Despite the fierce competition in the new energy storage sector, social capital is clearly optimistic about the future. They are entering the fray with substantial investments. According to enterprise data, on February 21st, China Electrical Equipment Group Energy Storage Technology Co., Ltd., was officially established with a registered capital of 2 billion dollars, focusing on energy storage technology services, battery manufacturing, sales of charging piles, and transmission and distribution businesses. The company aims to become the top player in the industry, leading state-owned enterprises in the energy storage business to move towards a world-class level, and attracting investment from 8 companies including CATL.

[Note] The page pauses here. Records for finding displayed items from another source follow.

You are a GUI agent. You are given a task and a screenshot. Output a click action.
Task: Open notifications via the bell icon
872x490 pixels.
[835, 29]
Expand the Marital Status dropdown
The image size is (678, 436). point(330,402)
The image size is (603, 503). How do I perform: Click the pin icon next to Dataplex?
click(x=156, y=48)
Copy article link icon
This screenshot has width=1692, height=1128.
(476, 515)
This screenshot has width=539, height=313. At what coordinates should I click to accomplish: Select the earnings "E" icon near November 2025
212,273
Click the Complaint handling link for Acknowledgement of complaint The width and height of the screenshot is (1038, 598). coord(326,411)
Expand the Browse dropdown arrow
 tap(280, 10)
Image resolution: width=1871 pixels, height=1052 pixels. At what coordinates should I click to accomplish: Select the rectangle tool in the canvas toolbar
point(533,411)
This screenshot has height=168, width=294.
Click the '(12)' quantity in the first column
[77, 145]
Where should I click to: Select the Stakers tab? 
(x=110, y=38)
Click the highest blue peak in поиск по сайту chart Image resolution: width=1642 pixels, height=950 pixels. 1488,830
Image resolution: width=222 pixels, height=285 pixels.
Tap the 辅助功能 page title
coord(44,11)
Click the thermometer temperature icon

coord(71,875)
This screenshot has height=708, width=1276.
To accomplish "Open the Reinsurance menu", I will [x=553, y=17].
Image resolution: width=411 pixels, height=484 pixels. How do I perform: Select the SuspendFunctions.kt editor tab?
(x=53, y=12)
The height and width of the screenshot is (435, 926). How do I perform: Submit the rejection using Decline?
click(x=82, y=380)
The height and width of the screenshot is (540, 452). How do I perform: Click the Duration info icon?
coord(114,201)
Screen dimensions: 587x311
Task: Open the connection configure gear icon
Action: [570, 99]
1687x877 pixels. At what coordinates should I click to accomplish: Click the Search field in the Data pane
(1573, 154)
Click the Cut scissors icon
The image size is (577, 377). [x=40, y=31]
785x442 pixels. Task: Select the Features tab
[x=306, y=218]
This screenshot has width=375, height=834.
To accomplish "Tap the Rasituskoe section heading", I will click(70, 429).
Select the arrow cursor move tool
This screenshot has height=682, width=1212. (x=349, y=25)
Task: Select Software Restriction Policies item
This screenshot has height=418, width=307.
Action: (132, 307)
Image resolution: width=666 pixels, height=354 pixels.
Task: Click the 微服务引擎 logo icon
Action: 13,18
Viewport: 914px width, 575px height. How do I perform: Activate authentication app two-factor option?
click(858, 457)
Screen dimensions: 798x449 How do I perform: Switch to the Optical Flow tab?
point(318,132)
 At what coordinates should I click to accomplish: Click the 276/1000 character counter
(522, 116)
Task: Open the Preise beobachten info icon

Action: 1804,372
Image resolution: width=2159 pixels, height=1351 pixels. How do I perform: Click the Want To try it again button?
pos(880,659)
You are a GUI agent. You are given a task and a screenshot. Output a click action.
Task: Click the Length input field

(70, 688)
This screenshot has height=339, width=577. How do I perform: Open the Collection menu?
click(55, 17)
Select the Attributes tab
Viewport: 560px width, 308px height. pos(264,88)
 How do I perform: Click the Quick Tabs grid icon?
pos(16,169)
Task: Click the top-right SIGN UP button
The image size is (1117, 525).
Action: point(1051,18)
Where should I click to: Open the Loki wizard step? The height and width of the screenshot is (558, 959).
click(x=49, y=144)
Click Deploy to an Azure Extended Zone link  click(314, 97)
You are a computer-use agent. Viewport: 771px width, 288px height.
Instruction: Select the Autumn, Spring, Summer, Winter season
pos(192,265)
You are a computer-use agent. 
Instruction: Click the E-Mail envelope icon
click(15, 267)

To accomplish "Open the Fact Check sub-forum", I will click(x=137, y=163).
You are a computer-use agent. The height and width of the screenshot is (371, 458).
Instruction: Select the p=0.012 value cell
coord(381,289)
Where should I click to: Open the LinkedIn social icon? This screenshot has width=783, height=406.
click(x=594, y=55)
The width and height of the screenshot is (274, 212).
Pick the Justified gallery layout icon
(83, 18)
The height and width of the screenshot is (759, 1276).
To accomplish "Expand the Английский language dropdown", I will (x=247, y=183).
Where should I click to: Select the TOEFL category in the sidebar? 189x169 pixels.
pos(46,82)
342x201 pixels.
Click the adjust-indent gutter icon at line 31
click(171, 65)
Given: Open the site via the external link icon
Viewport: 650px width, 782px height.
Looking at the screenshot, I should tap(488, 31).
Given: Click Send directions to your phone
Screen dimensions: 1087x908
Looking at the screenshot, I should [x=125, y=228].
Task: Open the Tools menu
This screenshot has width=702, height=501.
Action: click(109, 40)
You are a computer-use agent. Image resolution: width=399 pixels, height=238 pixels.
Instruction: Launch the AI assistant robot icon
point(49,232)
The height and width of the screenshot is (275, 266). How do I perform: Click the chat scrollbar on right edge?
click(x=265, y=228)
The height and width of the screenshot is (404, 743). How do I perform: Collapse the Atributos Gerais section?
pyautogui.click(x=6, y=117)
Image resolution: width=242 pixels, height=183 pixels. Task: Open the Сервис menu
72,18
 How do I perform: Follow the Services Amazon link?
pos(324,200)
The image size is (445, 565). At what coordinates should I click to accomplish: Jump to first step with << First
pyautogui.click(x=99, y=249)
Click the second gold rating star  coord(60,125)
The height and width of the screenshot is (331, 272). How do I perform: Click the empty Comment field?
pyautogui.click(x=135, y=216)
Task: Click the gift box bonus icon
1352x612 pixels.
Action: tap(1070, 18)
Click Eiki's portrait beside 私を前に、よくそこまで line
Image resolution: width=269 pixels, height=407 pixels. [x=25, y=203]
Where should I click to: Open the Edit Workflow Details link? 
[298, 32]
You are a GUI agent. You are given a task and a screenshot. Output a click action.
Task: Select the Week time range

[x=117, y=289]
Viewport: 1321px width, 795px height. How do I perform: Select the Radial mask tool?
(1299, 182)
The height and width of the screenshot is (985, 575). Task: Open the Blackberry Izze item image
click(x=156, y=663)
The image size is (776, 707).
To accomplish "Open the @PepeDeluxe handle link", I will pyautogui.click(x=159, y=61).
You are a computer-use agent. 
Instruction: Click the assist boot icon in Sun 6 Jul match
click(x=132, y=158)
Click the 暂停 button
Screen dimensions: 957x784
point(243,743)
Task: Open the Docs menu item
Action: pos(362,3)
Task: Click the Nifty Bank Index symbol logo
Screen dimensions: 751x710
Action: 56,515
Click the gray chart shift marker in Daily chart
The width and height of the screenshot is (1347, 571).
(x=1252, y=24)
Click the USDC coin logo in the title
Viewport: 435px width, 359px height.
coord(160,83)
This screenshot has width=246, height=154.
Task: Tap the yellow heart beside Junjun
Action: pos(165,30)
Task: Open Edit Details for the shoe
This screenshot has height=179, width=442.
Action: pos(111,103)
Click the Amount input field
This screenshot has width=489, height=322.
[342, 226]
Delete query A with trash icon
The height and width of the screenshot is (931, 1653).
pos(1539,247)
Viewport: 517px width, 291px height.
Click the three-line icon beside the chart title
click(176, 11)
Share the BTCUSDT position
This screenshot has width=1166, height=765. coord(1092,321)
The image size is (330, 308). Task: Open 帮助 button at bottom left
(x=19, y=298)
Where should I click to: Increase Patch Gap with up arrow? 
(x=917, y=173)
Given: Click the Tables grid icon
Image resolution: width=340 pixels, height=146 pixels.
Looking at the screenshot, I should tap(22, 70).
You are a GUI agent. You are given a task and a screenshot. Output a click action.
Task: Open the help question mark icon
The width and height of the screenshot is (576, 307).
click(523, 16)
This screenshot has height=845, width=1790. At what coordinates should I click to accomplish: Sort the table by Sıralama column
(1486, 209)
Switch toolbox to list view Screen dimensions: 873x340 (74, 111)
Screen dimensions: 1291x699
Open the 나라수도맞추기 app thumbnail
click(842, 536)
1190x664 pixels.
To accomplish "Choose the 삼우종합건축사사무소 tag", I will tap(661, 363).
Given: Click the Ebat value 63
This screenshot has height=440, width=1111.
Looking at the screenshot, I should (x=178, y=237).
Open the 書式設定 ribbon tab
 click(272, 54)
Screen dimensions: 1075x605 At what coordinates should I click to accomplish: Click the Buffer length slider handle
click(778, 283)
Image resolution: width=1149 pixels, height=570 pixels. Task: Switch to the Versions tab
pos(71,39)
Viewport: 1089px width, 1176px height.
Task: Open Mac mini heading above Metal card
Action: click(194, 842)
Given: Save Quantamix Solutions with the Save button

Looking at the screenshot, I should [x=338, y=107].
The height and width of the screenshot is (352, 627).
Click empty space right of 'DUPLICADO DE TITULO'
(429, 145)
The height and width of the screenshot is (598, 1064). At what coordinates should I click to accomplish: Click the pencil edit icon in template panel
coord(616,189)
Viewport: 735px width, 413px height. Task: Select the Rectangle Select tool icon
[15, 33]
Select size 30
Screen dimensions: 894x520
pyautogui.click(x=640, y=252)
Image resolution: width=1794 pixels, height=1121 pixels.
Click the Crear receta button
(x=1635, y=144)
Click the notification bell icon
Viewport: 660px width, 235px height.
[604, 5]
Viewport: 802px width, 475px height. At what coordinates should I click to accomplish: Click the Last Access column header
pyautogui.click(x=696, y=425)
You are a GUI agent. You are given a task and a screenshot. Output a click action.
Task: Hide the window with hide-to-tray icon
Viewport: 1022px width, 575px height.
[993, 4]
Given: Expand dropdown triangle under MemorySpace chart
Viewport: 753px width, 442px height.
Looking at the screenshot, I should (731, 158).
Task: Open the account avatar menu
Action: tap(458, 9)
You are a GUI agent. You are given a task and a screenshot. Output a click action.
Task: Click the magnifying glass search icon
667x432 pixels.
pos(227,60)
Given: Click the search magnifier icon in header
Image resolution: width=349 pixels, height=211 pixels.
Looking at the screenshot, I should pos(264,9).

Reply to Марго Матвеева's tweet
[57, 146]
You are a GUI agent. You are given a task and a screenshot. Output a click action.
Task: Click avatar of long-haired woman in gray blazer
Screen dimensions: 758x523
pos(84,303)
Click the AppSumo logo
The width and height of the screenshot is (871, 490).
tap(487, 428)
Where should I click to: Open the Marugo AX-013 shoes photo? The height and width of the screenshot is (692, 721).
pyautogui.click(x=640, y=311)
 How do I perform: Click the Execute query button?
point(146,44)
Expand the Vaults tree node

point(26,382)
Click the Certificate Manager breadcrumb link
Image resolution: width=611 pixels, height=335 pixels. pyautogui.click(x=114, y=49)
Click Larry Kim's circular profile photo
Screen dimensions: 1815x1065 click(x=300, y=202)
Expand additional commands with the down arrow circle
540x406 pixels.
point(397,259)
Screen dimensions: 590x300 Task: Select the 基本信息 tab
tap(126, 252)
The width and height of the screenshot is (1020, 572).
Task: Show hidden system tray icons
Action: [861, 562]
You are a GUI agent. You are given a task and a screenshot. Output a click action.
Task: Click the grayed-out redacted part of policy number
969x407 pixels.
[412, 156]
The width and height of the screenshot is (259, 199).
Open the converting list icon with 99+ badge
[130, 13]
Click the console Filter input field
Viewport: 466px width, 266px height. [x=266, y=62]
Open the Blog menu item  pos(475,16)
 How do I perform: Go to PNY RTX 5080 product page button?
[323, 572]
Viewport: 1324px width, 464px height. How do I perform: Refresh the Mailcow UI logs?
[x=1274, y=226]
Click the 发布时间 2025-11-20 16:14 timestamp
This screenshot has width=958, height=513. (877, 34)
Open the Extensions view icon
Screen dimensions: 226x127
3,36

Industry experts told that the new energy storage sector is attracting a “crazy” influx of capital. Since 2023, financing amounts for energy storage enterprises such as Rongke Energy Storage, Sodium Innovation Energy, Weijing Energy Storage, Electrician Home, Lujia Energy, Precision Control Energy, Xingyuan Borui, and Yun Storage New Energy have all exceeded 100 million dollars. Everyone clearly sees a bright future for the energy storage industry. In 2024, market competition will intensify further as opportunities and challenges coexist in the new energy storage race. Who will have the last laugh and emerge as the ultimate winner? The market is eagerly waiting to find out.